■ EXERCISE PROMPT ■
Exactly the lines from the one containing "Viewport: 624px width, 412px height." through the final line of the data below, with pictures omitted, make up the answer.

[AVAILABLE RECORDS — start]

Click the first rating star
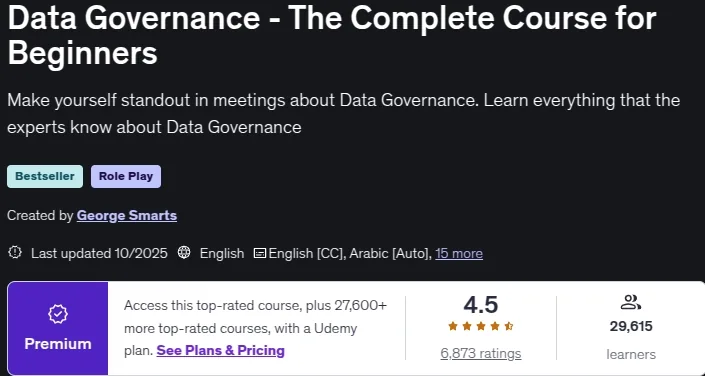The width and height of the screenshot is (705, 376). click(x=453, y=326)
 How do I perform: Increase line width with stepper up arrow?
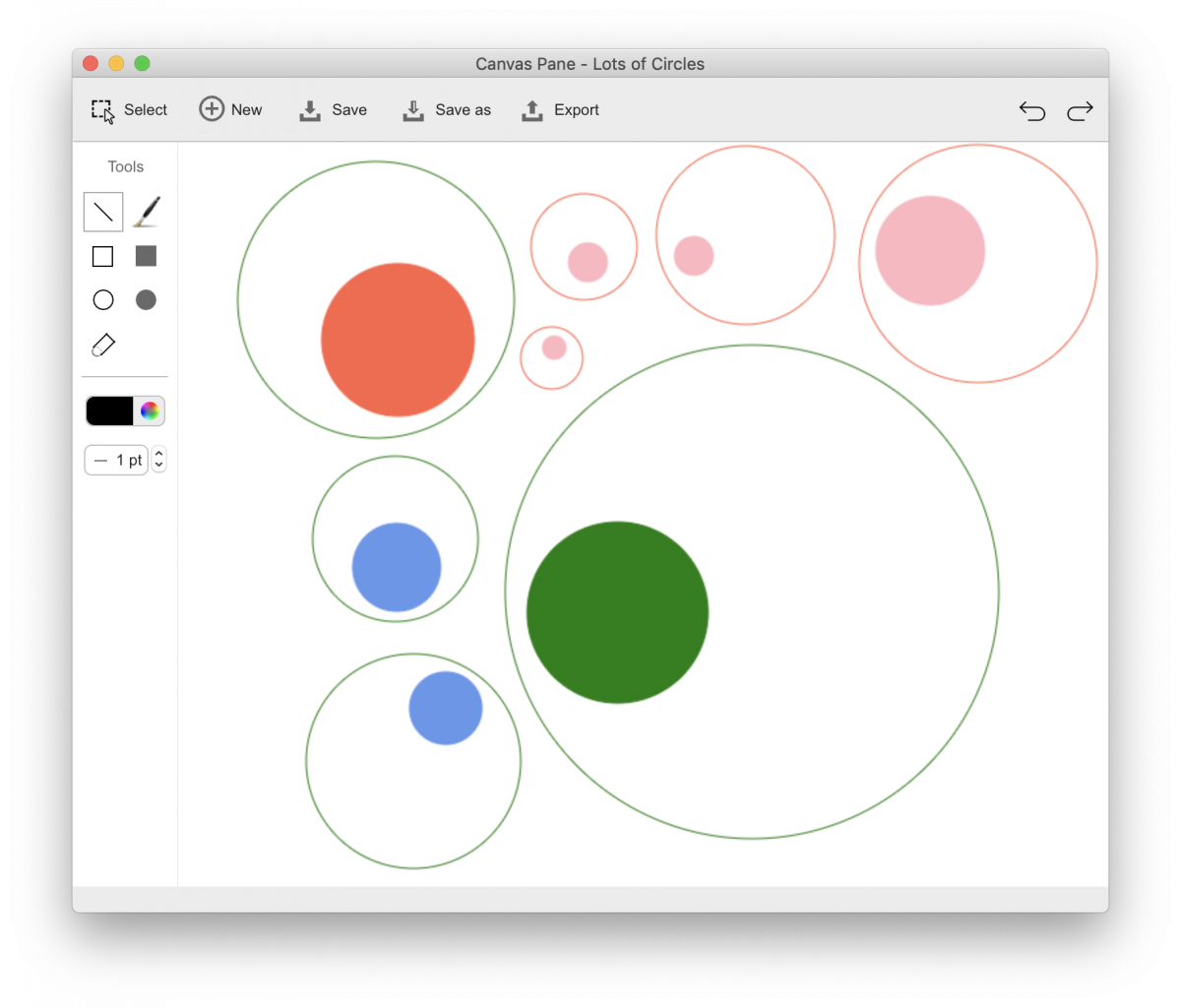point(159,454)
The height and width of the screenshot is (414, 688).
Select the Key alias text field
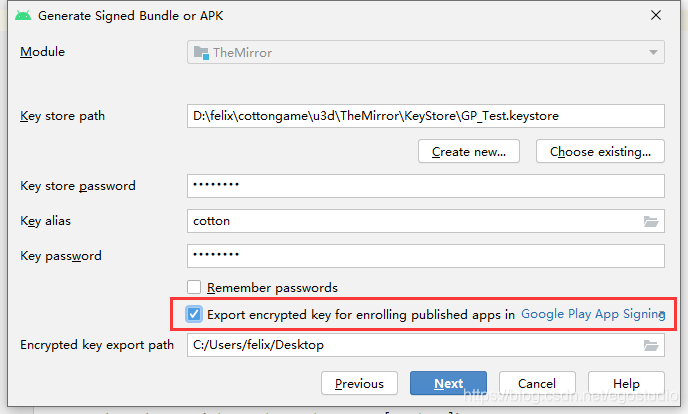[x=410, y=221]
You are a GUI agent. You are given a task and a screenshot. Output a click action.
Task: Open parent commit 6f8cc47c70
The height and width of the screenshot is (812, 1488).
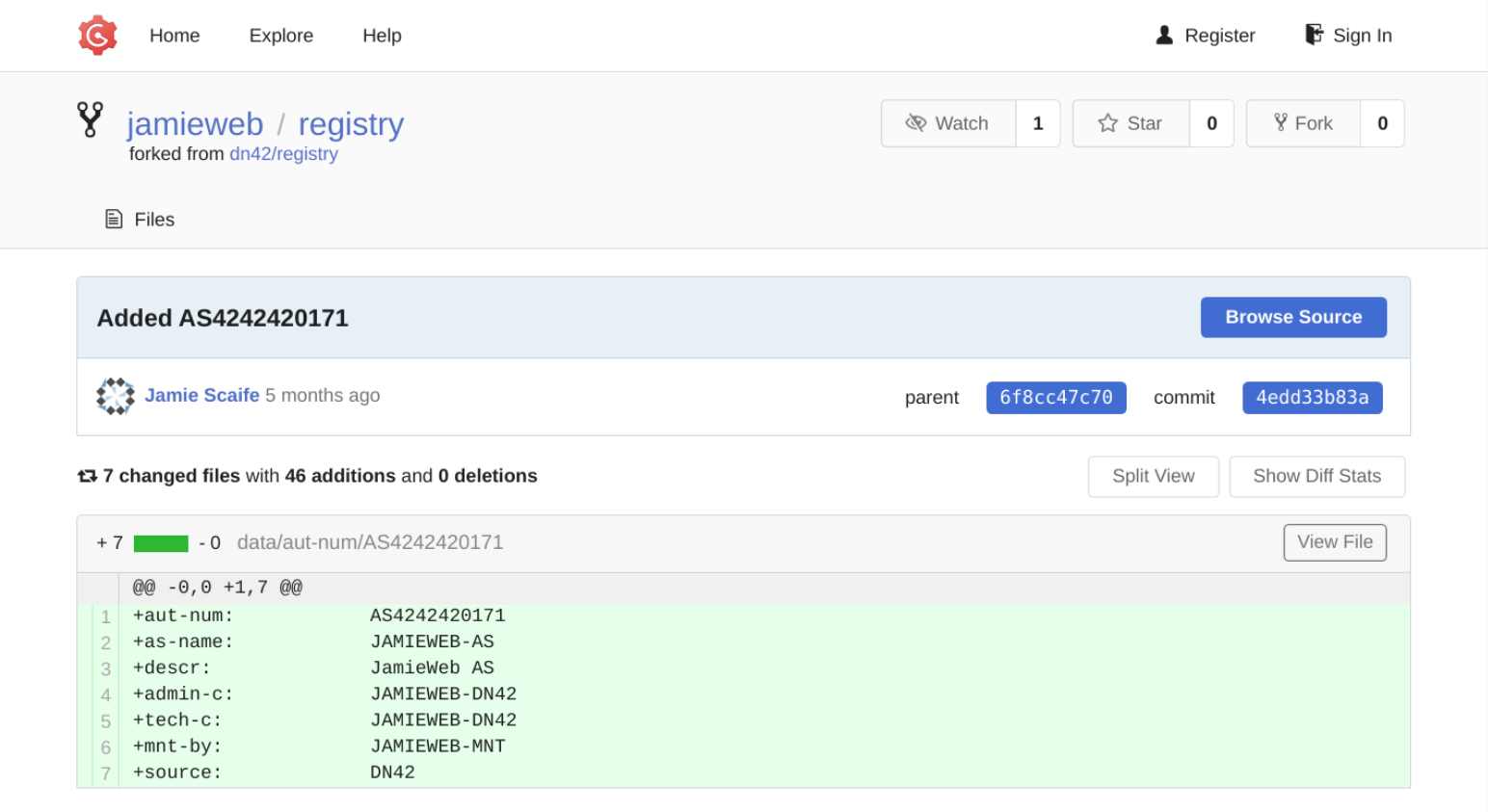point(1055,398)
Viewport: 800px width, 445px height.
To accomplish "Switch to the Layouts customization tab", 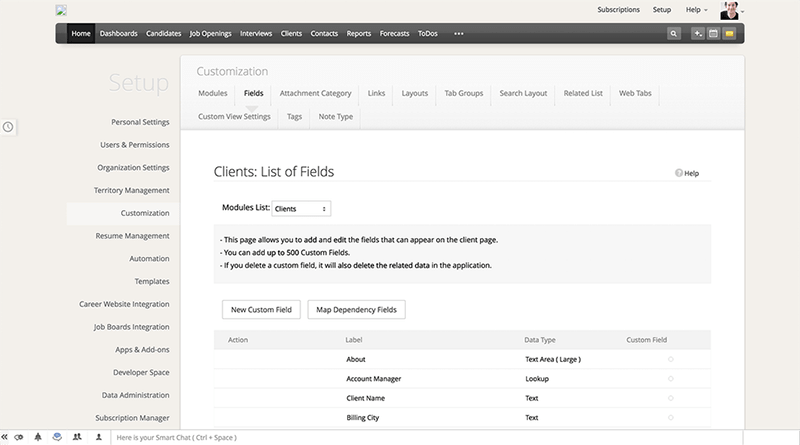I will pyautogui.click(x=414, y=93).
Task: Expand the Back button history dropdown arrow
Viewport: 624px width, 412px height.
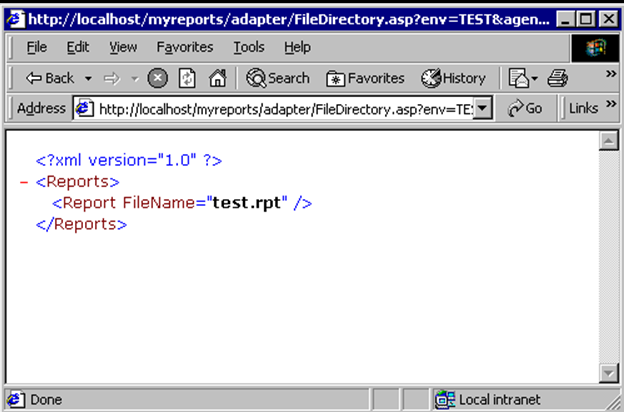Action: [88, 78]
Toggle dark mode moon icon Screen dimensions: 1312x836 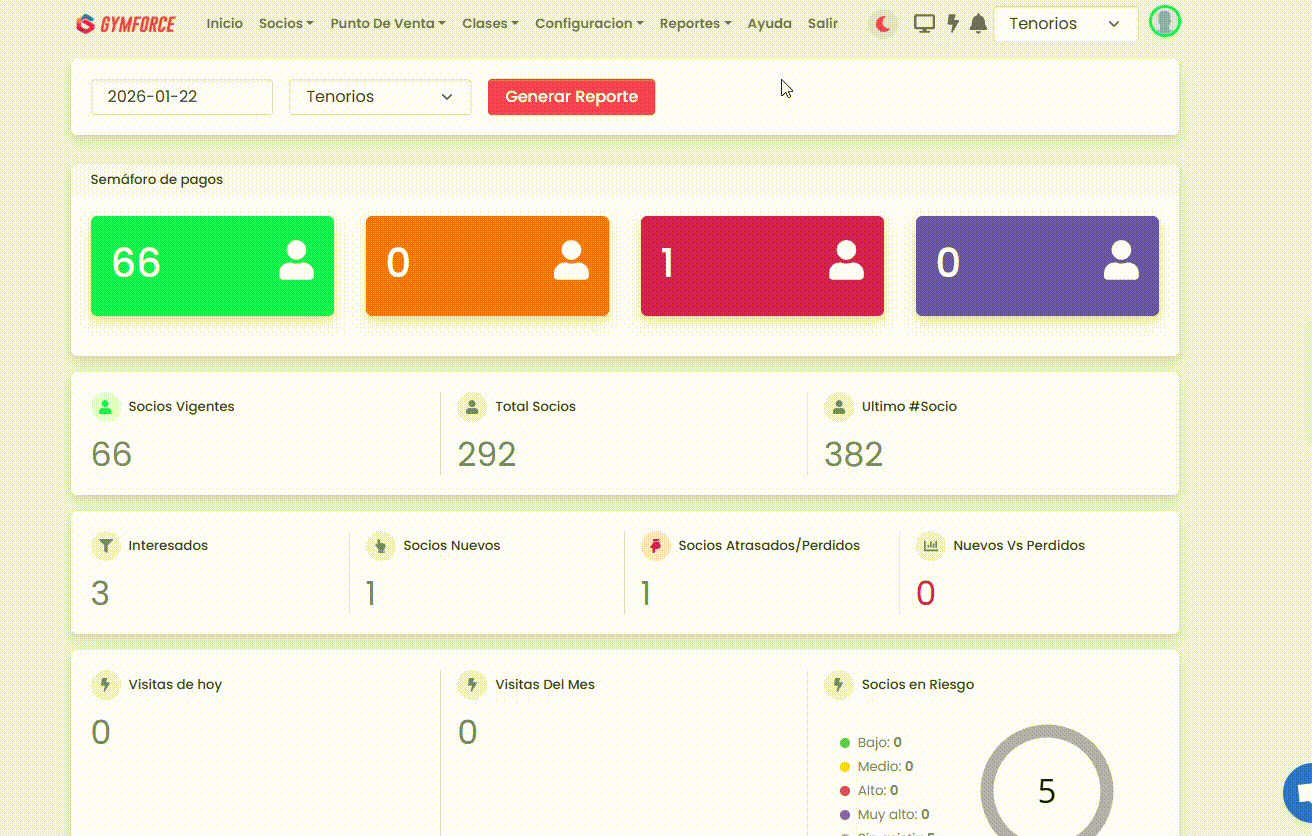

[AVAILABLE RECORDS — finish]

■ SOLUTION TO THIS EXERCISE ■
Viewport: 624px width, 412px height.
Action: [88, 78]
Toggle dark mode moon icon Screen dimensions: 1312x836 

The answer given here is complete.